The Legion run Frank’s co-worker out of town and Frank ascends to foreman. Things are great until Frank's Legion-mandated recruiting sees him demoted in favor of his neighbor. Again, the Legion intervenes.
The secrecy and violence wear on Frank. He drinks to excess. His family leaves him. He takes up with a local floozy.
One night, drunk and despondent, Frank confesses everything to his longtime friend Ed. After sobering up, Frank panics and informs the Legion. The Legion kidnap Ed, but things don't go as planned, leaving Frank with blood on his hands and nowhere to turn.
Early in his career, most of Bogart’s roles were hard-nosed gangsters. Later, he would personify the tough loner. Here, Bogart plays a weak man with a wife and young child.
Rather than a one-dimensional racist, Bogart portrays Frank as a weak-willed man driven by a sense of entitlement. Bogart’s fearless performance doesn’t generate any sympathy for Frank, but it does engender pity.

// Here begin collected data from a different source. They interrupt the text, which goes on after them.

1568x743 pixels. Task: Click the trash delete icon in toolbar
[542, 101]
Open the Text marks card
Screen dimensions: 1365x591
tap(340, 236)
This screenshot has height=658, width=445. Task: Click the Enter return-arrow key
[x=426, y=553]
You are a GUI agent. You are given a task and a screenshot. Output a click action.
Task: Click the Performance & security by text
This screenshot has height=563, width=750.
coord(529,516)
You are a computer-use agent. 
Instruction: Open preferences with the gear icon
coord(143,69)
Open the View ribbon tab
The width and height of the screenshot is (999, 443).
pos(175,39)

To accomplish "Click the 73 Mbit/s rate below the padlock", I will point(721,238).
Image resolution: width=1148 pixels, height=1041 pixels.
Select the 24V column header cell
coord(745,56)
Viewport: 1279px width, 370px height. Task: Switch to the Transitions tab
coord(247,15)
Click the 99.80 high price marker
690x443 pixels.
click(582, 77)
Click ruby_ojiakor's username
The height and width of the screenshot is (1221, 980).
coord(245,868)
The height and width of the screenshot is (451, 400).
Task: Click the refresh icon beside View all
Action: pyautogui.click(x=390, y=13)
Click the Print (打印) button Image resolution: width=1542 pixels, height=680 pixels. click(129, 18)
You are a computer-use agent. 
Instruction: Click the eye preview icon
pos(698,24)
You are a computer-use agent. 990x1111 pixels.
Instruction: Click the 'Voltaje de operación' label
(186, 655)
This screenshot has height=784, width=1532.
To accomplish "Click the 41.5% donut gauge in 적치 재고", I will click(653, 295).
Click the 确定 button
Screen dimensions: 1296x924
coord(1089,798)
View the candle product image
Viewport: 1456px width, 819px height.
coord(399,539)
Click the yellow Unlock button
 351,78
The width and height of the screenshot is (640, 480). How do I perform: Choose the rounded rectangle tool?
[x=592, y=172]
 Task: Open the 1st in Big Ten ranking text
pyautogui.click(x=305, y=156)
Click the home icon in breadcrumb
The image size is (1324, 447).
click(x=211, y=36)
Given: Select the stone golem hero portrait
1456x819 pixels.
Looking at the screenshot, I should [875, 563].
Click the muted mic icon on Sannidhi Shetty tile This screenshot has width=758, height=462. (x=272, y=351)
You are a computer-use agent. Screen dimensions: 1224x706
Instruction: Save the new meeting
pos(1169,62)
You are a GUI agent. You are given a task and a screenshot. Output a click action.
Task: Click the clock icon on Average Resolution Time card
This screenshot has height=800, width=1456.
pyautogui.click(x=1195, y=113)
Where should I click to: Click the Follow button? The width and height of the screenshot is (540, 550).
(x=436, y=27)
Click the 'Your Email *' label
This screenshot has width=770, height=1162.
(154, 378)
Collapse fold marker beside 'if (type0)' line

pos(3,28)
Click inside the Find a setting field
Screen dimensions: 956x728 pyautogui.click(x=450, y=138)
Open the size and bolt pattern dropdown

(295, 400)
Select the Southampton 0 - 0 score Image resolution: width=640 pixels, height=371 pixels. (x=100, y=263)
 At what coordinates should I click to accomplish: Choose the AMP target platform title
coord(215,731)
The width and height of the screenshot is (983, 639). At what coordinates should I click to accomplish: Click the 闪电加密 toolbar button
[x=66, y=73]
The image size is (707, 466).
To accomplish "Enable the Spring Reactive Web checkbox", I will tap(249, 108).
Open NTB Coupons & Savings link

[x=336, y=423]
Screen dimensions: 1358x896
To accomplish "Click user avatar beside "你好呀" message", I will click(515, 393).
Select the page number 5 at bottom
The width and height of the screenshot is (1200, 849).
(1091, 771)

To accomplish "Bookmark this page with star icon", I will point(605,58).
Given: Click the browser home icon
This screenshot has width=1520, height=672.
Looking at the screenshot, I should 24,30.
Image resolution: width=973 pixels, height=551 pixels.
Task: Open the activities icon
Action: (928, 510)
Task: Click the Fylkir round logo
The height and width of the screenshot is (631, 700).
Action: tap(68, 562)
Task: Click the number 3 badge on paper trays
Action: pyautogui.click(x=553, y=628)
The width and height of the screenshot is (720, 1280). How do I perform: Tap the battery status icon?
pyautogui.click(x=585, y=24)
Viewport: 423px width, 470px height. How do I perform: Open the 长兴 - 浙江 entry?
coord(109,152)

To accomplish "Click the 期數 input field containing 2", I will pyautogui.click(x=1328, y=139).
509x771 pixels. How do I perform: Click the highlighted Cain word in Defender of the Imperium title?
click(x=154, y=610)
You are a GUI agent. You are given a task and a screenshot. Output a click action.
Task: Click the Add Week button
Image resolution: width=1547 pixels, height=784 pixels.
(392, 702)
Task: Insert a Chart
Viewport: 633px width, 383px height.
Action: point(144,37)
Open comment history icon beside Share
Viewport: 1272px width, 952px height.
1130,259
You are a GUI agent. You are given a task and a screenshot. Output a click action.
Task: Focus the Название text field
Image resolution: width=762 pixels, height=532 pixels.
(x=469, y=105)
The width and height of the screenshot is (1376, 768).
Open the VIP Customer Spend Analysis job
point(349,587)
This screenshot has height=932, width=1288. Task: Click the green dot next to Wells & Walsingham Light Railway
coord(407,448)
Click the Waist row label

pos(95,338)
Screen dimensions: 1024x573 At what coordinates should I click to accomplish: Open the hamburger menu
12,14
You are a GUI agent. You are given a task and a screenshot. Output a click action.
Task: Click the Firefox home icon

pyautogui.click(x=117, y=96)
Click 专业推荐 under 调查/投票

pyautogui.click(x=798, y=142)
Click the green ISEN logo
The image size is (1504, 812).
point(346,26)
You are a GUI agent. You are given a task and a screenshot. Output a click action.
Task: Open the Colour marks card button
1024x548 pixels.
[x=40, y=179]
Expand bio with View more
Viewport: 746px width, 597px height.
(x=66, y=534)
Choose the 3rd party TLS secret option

The script’s biting look at the Legion's recruiting scheme helps. We’re shown how radio demagogues cultivate resentment and fear, driving Legion membership. New members buy mandatory uniforms and revolvers, fattening the wallets of a small group of profiteers who, in turn, fund the demagogues. This exposé gives the film a docudrama feel.
But I couldn’t swallow Frank's abrupt transformation from honest family man to drunken womanizer. It feels disingenuous. Racism and hate don't hit you like a freight train, they eat at you like a cancer. That's what makes them so insidious. Making things so obvious diminishes Bogart’s performance and undermines the film’s still-relevant social context.